Mundo Portugal melhora três lugares no ranking dos países com mais miséria

Portugal melhora três lugares no ranking dos países com mais miséria

A lista que tem por base o "índice de miséria" conta com 66 economias, e é encabeçada pela Venezuela.
MARCOS BRINDICCI UMIT BEKTAS Sergio Moraes Waseem Obaidi Fotolia Alejandra Parra STEFANO RELLANDINI NARIMAN GIZITDINOV  ILMARS ZNOTINS ANTOINE ANTONIOL Bloomberg
Negócios com Bloomberg 15 de fevereiro de 2018 às 14:30

Portugal é o 25º país com mais miséria do mundo em 2018, segundo o ranking da Bloomberg que tem por base o índice de miséria (misery index), que relaciona as perspectivas para a inflação e desemprego.

O país desce assim três posições face à lista de 2017 - em que ocupava o 22º lugar – numa altura em que o desemprego continua a descer e o crescimento dos preços permanece baixo. Apenas dois anos antes, em 2015, estava em 10º lugar. 

Portugal surge mais bem posicionado do que França, Itália e Espanha, que ocupa este ano o oitavo lugar de uma lista de 66 países encabeçada pela Venezuela.

A hiperinflação empurra mais uma vez este país da América do Sul para o primeiro lugar do ranking dos mais miseráveis do mundo, num ano em que os economistas antecipam que o crescimento dos preços atingirá os 1.864%. A pontuação da Venezuela no ranking (1.872 pontos) é três vezes superior à verificada em 2017.

No extremo oposto, com o estatuto de economia "com menos miséria" aparece novamente a Tailândia, seguida por Singapura, Suíça e Japão.

A Bloomberg sublinha, no entanto, que o índice de miséria se baseia no antigo conceito de que uma inflação e uma taxa de desemprego baixas geralmente traduzem um elevado nível de bem-estar da população de uma economia.
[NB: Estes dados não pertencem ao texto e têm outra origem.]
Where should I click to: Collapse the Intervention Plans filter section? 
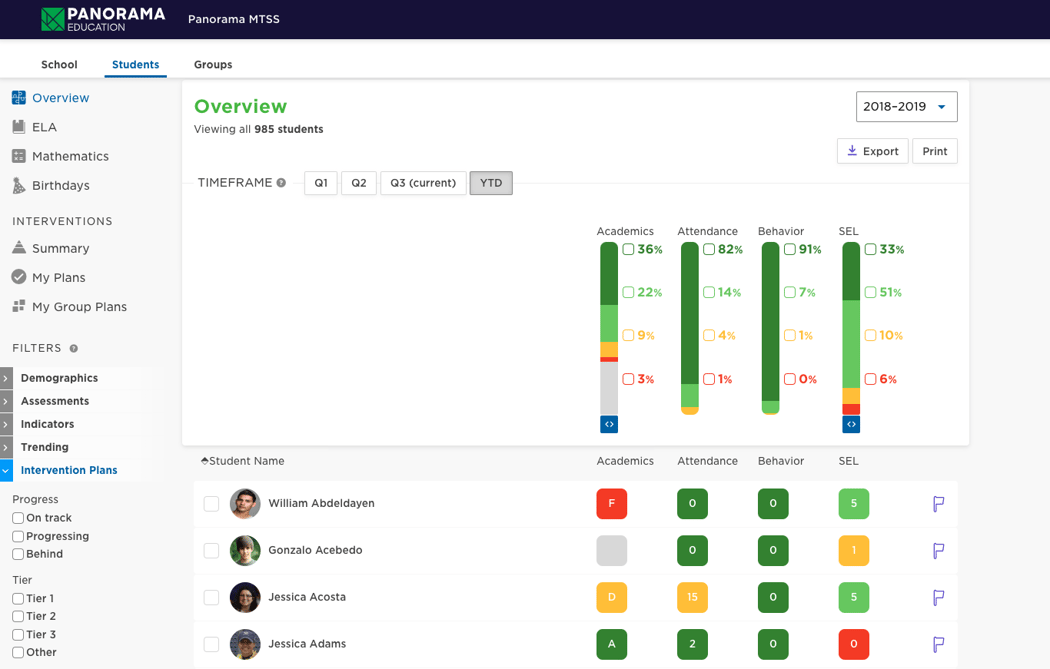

Porém, registos baixos neste dois indicadores nem sempre são positivos: preços persistentemente baixos, por exemplo, podem sinalizar uma fraca procura.

No geral, sublinha a agência noticiosa, os resultados "sinalizam um outlook global positivo". Os economistas antecipam que a economia mundial vai crescer 3,7% em 2018, o mesmo ritmo verificado no ano passado, que foi o mais elevado desde 2011.